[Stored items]
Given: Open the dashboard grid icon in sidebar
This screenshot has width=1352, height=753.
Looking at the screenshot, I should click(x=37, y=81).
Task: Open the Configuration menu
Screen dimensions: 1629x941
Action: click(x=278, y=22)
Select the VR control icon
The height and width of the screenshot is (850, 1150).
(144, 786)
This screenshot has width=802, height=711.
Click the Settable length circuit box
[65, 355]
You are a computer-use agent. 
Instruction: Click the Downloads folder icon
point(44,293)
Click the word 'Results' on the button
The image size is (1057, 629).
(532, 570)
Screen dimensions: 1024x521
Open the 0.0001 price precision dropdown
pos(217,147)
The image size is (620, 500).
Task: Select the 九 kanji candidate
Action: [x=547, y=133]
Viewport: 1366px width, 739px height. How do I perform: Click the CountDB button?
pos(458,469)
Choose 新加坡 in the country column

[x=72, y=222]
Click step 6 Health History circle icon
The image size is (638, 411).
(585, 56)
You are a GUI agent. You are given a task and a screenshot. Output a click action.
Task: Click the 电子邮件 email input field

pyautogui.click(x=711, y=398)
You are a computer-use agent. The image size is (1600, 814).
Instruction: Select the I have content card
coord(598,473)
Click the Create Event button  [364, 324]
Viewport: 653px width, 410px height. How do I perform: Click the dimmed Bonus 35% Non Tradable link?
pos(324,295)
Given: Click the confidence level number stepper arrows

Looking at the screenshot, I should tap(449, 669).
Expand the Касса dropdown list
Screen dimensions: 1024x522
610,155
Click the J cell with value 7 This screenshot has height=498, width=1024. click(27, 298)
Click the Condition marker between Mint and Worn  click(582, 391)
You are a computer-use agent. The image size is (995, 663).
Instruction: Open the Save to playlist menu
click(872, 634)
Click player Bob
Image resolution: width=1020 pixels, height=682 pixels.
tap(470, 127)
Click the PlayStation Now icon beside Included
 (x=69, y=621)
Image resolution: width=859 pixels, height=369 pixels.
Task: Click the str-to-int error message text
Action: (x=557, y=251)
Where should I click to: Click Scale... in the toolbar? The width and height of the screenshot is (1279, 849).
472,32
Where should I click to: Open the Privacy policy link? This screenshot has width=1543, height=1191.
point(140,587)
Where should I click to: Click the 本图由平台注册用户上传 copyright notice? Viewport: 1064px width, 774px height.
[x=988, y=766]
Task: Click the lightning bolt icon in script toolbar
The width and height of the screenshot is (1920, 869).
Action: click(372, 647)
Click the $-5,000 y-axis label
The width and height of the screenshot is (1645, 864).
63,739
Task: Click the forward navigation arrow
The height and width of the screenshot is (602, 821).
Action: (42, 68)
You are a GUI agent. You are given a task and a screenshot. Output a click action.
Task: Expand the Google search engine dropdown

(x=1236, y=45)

> _What is needed_: An exact copy of the lines above, from the one containing "The image size is (1057, 629)." through the one containing "Click the Create", is the whole of the answer.

> _Written response_:
The image size is (1057, 629).
(532, 570)
Screen dimensions: 1024x521
Open the 0.0001 price precision dropdown
pos(217,147)
The image size is (620, 500).
Task: Select the 九 kanji candidate
Action: [x=547, y=133]
Viewport: 1366px width, 739px height. How do I perform: Click the CountDB button?
pos(458,469)
Choose 新加坡 in the country column

[x=72, y=222]
Click step 6 Health History circle icon
The image size is (638, 411).
(585, 56)
You are a GUI agent. You are given a task and a screenshot. Output a click action.
Task: Click the 电子邮件 email input field

pyautogui.click(x=711, y=398)
You are a computer-use agent. The image size is (1600, 814).
Instruction: Select the I have content card
coord(598,473)
Click the Create Event button  [364, 324]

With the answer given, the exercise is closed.